Capítulo 174 - Uma nova era?
A noite era densa, e as luzes da cidade, muito abaixo, pareciam manchas borradas numa tela acinzentada.
Wallace encarava Yumi de pé, os braços pesados ao lado do corpo.
Seu olhar era frio. Não de um garoto irritado — mas de um homem que carregava ódio até os ossos.
Yumi, do outro lado, recostada de maneira preguiçosa numa das vigas enferrujadas, brincava com uma pequena corrente entre os dedos, um sorriso preguiçoso nos lábios.
— Então — disse Wallace, a voz baixa e rouca. — É assim que termina? Depois de tudo que você fez… depois de matar o meu irmão… você simplesmente age como se nada tivesse acontecido?
Yumi soltou uma risada curta, debochada, como se estivesse ouvindo a piada mais idiota do mundo.
— Ah, Wallace… Sempre tão dramático. — Ela empurrou a corrente para dentro do bolso e se aproximou, botas fazendo barulho contra o metal enferrujado.
— Você fala como se eu tivesse matado um cachorro de estimação — ela sussurrou, inclinando a cabeça. — O seu irmão sabia no que estava se metendo. Sabia que, mais cedo ou mais tarde, alguém iria arrancar aquela cabeça tola dele.
Wallace cerrou os punhos tão forte que as juntas ficaram brancas.
— Não era pra ser você — ele rosnou. — Ele confiava em você, sua… maldita demônia!
Yumi gargalhou, inclinando-se ainda mais para ele, tão perto que Wallace podia sentir o cheiro doce e azedo dela — como ferro misturado a flores podres.

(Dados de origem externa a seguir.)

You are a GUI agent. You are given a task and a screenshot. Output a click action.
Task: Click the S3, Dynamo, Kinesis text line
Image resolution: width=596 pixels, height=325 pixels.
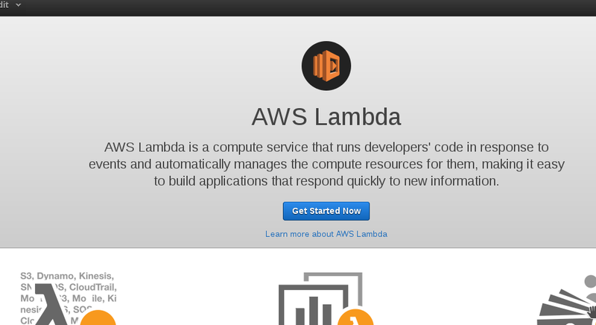pyautogui.click(x=67, y=276)
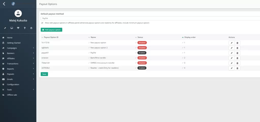Image resolution: width=260 pixels, height=122 pixels.
Task: Open Configuration in the sidebar
Action: click(13, 84)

— Confiança?— ela repetiu, debochada. — Confiança é uma moeda barata nesse mundo, Wallace. Quem confia demais… acaba morto.
O silêncio ficou espesso entre os dois.
Por um momento, Wallace pensou em avançar — esmagar aquele rosto insolente.
Mas, por alguma razão, seus pés estavam colados no chão.
Talvez porque, no fundo, ele soubesse que, mesmo agora… mesmo depois de anos treinando… ele ainda não tinha chances contra Yumi
— Por que você está aqui? — ele perguntou entre dentes. — Veio terminar o trabalho? Me matar também?
Yumi piscou lentamente, como uma gata entediada.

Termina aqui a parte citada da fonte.